Kibana is a useful tool for monitoring applications and services to ensure they are operating within specified service level objectives. Service level indicators (SLIs) are measurable aspects of a service, such as error codes and latency. Service level objectives (SLOs) define how an application or service is expected to perform as measured by the SLIs, and in a way, set service uptime and availability goals. As logging and metrics data generated by applications grow, so do the demands on the Elasticsearch cluster for processing aggregations over SLI data.
If you have ever assembled an SLO dashboard for a highly dense metrics dataset, you might already know how taxing SLI visualizations backed by millions of events can be on a cluster as each dashboard visualization performs one or more aggregations against the backing indices. One such aggregation, for example, might show the number of HTTP errors grouped by response code over a specified time interval. Another might aggregate proxy logs to show backend request latency over time.
Enter Elasticsearch Transforms. Transforms can be used to pre-aggregate SLI metrics, such as HTTP response codes, for SLO dashboards. Transforms query over existing indices then write summarized data to smaller indices that can be used by visualizations, allowing for fast retrieval of aggregated data without searching against the entire dataset.
Here, we will show you how to set up and use a transform using the sample web logs provided in Kibana.
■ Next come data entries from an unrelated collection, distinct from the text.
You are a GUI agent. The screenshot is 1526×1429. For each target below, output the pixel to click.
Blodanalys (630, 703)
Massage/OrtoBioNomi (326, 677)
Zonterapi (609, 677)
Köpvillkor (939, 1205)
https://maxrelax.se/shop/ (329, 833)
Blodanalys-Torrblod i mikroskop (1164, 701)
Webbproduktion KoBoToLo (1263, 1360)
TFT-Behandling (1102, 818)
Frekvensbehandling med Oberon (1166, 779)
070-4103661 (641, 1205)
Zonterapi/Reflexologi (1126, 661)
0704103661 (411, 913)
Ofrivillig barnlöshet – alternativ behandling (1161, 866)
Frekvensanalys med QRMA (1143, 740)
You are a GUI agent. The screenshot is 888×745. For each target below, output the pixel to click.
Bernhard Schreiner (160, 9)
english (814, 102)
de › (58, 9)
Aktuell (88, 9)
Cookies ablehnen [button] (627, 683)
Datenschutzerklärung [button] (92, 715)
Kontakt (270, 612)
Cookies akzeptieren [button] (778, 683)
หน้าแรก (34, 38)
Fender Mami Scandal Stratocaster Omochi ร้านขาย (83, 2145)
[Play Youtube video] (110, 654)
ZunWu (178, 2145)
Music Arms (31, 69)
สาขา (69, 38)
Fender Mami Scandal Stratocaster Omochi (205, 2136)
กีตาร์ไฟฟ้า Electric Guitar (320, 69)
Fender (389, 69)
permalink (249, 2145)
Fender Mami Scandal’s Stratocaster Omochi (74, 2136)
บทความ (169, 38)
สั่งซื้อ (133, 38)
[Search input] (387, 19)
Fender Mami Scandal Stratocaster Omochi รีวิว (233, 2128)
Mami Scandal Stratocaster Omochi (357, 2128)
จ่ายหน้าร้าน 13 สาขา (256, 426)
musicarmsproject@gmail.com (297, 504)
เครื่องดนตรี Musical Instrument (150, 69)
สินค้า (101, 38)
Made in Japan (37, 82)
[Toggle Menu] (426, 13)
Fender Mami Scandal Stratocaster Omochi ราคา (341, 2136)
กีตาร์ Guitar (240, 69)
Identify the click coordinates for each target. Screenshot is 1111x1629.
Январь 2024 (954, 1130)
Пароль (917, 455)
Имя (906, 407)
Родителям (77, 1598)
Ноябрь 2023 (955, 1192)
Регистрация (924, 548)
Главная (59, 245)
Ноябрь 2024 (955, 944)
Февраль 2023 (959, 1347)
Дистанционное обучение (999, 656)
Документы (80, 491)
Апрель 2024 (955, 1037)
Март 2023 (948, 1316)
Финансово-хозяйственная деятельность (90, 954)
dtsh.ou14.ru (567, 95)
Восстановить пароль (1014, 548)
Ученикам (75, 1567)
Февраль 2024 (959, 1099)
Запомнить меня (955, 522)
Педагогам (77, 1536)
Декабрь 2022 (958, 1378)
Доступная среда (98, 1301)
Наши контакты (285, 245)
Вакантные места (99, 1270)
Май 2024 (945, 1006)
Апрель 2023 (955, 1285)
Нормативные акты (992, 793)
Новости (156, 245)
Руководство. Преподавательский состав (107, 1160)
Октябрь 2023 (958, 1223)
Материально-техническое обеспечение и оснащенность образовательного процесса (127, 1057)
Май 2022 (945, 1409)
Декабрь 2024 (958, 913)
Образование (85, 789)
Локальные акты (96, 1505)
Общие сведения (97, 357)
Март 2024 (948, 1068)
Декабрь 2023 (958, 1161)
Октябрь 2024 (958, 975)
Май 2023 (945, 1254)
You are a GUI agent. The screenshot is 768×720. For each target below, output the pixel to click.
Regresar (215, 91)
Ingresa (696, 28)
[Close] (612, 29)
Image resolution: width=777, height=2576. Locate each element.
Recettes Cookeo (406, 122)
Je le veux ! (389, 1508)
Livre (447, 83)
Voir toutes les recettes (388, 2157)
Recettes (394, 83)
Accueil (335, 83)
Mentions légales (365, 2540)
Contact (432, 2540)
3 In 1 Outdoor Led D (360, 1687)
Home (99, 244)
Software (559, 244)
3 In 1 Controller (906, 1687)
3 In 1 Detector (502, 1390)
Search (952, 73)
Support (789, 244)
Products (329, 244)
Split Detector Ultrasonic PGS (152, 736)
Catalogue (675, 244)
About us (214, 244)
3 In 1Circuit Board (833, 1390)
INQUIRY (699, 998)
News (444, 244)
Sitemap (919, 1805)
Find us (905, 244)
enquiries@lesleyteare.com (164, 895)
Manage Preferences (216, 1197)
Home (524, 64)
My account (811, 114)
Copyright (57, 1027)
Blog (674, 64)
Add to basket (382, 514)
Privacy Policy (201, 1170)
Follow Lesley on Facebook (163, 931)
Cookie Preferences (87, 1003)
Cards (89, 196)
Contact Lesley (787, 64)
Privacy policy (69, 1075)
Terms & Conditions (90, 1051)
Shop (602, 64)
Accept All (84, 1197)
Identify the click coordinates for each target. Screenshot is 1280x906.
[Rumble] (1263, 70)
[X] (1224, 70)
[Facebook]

The following was performed on 8.5.2 of the Elastic Stack running in Elastic Cloud.
Loading The Sample Data
- Follow the Kibana Quick Start guide to add sample web logs data.
- Use Discover to gain some familiarity with the web log data and fields.
1. Configuration
We will be creating a pivot transform.
-
Open the main menu, then Stack Management > Transforms > Create Transform.
-
Choose Kibana Sample Data Logs as the data source.
-
Be sure Pivot is selected.
-
Set Group by to
@timestamp
. Click the pencil icon and set the Interval to 1h. -
Next, we will define the aggregations we want to execute and send to the transform destination index. Click Add an aggregation …, then type
response
to filter the selection box. Click filter(response).
-
Fill in the filter aggregation property details provided in the table. Add a range query in the should boolean clause as shown below, then click Apply.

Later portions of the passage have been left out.